🤖 AI Summary
To address the generalization bottleneck in dexterous manipulation caused by scarce real-world human demonstration data, this paper proposes the first purely synthetic-data-driven hand-object tracking and control framework. Methodologically, we design a Hand-Object Planner (HOP) to generate diverse, physically plausible trajectories, and integrate reinforcement learning with interactive imitation learning to build a state-conditioned Hand-Object Tracker (HOT), enabling co-optimization of HOP and HOT. Our contributions are threefold: (1) complete elimination of real demonstrations—long-horizon, complex tasks (e.g., hand retargeting and object rearrangement) are learned solely from synthetic data; (2) zero-shot transfer across unseen object geometries and multi-configurational dexterous hands; and (3) strong cross-domain generalization empirically validated on multiple sim-to-real hand-object systems, significantly alleviating data dependency constraints.
📝 Abstract
We present a system for learning generalizable hand-object tracking controllers purely from synthetic data, without requiring any human demonstrations.
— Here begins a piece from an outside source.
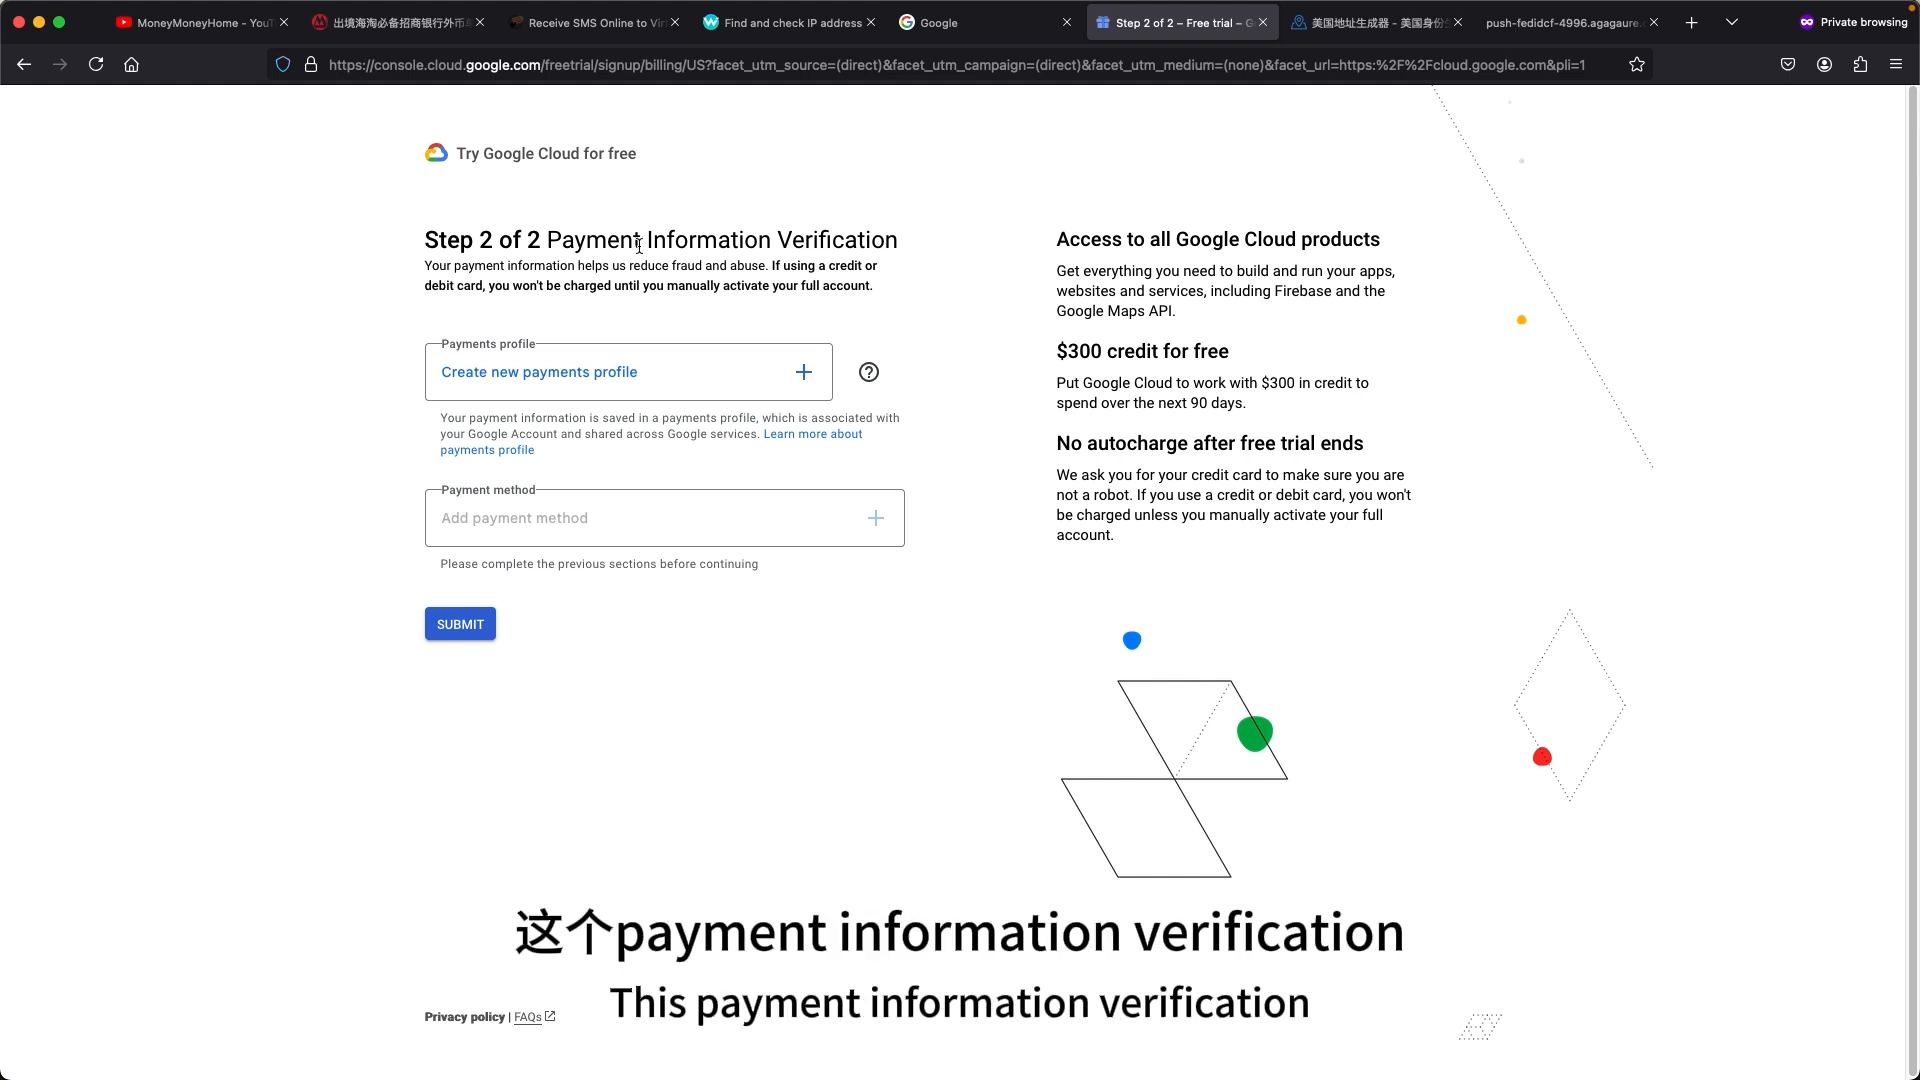This screenshot has height=1080, width=1920.
Task: Click the help question mark icon
Action: coord(869,372)
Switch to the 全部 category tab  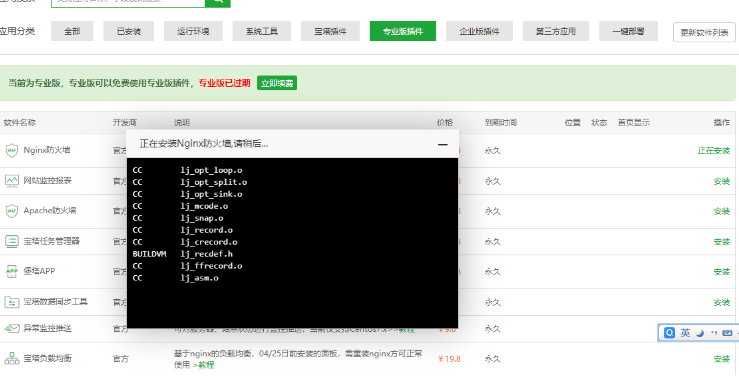tap(72, 32)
Our approach makes two key contributions: (1) HOP, a Hand-Object Planner, which can synthesize diverse hand-object trajectories; and (2) HOT, a Hand-Object Tracker that bridges synthetic-to-physical transfer through reinforcement learning and interaction imitation learning, delivering a generalizable controller conditioned on target hand-object states. Our method extends to diverse object shapes and hand morphologies. Through extensive evaluations, we show that our approach enables dexterous hands to track challenging, long-horizon sequences including object re-arrangement and agile in-hand reorientation. These results represent a significant step toward scalable foundation controllers for manipulation that can learn entirely from synthetic data, breaking the data bottleneck that has long constrained progress in dexterous manipulation.